■ DATASET EXTRACT:
========================

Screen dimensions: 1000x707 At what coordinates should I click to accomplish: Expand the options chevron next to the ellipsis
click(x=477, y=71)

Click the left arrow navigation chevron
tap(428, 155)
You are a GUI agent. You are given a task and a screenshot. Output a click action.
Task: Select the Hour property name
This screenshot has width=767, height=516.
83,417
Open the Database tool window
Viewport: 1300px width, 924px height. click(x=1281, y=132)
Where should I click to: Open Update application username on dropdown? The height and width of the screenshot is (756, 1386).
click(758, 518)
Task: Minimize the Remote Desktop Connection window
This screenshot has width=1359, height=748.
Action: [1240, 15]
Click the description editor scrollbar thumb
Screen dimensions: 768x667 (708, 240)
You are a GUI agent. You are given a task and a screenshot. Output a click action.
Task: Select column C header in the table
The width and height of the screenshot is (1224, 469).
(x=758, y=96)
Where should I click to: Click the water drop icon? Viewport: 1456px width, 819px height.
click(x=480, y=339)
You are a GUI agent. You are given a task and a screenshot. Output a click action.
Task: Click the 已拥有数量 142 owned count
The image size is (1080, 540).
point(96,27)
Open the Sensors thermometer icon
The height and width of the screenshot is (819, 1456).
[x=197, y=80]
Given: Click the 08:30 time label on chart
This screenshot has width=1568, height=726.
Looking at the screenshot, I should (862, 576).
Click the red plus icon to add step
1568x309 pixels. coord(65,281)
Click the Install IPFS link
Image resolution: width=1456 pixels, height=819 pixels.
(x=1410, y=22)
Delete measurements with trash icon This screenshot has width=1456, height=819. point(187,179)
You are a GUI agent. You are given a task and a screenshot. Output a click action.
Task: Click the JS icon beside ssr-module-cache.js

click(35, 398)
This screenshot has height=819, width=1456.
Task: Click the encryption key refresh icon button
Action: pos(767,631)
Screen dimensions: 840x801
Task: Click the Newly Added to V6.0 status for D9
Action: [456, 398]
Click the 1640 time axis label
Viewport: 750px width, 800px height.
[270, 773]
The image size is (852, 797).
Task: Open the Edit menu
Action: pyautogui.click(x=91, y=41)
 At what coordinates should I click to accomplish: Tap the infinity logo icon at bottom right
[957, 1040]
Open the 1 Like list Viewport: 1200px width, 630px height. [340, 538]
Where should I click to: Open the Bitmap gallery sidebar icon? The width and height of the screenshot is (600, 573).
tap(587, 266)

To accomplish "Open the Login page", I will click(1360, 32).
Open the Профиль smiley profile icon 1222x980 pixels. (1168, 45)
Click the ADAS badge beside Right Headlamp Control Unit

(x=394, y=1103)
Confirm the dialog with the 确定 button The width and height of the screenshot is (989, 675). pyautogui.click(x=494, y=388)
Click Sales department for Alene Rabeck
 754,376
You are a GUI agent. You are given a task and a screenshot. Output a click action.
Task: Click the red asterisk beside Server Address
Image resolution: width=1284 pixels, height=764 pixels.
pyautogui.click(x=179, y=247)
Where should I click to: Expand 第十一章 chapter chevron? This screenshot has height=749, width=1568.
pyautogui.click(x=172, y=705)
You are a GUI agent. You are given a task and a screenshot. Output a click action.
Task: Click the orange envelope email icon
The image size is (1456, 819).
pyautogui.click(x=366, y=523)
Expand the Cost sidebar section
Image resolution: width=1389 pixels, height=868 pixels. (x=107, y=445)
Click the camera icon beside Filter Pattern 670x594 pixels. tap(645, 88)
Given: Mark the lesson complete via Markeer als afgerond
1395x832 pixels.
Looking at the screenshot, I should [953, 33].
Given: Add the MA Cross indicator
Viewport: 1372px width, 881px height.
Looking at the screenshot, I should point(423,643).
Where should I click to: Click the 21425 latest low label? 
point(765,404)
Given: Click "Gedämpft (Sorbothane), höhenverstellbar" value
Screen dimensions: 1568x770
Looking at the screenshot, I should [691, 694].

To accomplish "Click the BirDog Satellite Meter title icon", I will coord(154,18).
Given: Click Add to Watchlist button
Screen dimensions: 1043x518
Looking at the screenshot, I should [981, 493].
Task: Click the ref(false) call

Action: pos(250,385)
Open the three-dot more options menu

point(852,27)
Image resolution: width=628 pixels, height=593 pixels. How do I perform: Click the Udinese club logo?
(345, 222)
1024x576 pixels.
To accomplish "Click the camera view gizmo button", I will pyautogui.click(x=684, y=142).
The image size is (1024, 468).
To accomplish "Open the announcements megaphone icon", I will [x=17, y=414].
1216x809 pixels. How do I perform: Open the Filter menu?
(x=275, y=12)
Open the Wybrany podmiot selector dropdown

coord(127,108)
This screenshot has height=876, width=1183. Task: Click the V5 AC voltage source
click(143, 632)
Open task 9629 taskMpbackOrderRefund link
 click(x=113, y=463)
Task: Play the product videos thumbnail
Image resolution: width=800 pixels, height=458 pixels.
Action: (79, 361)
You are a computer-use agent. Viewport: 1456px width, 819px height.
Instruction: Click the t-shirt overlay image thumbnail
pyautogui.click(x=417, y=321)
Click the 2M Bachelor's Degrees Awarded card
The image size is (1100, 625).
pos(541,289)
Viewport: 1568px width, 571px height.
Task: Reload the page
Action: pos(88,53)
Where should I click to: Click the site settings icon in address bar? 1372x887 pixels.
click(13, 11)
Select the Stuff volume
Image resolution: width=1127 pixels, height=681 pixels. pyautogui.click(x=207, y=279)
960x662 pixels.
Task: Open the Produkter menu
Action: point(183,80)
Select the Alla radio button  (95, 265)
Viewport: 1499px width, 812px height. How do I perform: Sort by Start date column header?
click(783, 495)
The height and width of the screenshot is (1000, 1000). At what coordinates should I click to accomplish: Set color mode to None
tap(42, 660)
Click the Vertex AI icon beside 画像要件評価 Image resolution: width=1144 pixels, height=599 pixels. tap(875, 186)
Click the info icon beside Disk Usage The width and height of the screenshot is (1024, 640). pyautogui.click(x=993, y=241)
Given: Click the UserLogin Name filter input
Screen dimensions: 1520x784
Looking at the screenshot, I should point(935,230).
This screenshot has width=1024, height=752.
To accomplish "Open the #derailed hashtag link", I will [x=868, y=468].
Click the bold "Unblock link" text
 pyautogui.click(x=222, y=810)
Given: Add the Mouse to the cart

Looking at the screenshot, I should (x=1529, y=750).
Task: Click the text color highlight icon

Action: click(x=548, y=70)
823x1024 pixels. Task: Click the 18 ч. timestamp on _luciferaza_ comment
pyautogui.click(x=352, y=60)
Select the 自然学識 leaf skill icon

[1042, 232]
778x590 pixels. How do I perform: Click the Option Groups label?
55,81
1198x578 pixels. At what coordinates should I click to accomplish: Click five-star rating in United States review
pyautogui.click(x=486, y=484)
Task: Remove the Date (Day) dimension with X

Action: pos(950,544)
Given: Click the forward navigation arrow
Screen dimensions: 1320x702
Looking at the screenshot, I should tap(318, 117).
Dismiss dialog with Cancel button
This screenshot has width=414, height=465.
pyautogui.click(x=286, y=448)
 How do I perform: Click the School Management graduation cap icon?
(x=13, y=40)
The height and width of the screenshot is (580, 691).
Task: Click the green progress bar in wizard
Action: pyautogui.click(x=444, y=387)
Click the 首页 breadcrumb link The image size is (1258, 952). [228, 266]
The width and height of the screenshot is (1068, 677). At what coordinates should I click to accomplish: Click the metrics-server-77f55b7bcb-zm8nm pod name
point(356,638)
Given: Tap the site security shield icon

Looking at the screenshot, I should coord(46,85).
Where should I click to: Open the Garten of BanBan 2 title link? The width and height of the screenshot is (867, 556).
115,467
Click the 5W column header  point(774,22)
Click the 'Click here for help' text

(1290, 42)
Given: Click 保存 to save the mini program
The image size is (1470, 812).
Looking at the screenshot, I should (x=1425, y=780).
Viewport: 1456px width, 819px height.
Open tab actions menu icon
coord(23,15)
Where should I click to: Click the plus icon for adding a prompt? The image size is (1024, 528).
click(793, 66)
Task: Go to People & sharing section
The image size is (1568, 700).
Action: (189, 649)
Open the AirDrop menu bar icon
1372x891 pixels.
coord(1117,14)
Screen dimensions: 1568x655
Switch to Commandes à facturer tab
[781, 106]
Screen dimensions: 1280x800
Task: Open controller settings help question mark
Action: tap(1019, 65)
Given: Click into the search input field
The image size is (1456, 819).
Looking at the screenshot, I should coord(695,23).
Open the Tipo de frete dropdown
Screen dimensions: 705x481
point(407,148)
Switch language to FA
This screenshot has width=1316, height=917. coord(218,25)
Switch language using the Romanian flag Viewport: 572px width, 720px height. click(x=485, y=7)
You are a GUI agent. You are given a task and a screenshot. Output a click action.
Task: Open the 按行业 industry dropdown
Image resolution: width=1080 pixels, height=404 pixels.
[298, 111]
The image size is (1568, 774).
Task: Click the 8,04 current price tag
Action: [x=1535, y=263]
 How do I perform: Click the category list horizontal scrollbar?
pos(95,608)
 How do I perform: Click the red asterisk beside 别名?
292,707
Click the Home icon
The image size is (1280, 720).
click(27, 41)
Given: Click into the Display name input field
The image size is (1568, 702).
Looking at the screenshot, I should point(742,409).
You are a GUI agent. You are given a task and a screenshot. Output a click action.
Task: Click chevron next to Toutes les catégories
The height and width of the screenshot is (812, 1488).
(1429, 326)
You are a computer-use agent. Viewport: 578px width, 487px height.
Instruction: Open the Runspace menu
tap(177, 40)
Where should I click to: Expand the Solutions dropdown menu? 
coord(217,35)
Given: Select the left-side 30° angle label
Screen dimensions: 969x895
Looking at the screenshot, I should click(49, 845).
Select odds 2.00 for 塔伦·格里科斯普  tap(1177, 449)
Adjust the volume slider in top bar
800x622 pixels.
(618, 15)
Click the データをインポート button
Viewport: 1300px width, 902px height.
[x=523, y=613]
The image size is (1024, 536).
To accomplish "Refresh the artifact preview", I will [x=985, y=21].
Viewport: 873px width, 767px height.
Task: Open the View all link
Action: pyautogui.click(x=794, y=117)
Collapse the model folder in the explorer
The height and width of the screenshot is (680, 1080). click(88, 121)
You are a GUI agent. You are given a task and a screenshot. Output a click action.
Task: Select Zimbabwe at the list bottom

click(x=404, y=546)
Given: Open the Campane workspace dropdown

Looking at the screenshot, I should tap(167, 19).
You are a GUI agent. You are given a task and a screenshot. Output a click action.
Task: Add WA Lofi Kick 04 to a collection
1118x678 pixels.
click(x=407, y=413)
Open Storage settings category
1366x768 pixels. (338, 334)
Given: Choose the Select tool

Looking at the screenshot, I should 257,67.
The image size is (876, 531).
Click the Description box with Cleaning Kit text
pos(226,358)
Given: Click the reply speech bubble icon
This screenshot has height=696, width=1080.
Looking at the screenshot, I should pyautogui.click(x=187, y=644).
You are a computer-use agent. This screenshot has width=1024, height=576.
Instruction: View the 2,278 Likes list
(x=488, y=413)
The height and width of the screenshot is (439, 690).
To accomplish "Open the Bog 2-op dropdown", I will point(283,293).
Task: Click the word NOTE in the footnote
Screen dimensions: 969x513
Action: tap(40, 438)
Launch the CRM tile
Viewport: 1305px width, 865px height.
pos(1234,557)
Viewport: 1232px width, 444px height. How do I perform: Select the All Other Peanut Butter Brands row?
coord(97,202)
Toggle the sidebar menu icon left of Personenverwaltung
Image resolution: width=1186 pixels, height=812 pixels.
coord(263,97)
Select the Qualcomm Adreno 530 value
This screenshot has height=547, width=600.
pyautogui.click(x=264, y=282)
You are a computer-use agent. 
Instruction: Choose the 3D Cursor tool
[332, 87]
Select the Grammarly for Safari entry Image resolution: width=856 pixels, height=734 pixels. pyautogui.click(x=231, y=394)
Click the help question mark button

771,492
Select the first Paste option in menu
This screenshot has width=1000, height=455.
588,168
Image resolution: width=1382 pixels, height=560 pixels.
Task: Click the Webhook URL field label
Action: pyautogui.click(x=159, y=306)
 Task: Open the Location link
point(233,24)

========================

■ WHAT IS NEEDED: Reproduce the material without changes, starting with the line that contains "Click the 首页" and going on through the line that contains "click(793, 66)".

■ EXERCISE SOLUTION:
Click the 首页 breadcrumb link The image size is (1258, 952). [228, 266]
The width and height of the screenshot is (1068, 677). At what coordinates should I click to accomplish: Click the metrics-server-77f55b7bcb-zm8nm pod name
point(356,638)
Given: Tap the site security shield icon

Looking at the screenshot, I should coord(46,85).
Where should I click to: Open the Garten of BanBan 2 title link? The width and height of the screenshot is (867, 556).
115,467
Click the 5W column header  point(774,22)
Click the 'Click here for help' text

(1290, 42)
Given: Click 保存 to save the mini program
The image size is (1470, 812).
Looking at the screenshot, I should (x=1425, y=780).
Viewport: 1456px width, 819px height.
Open tab actions menu icon
coord(23,15)
Where should I click to: Click the plus icon for adding a prompt? The image size is (1024, 528).
click(793, 66)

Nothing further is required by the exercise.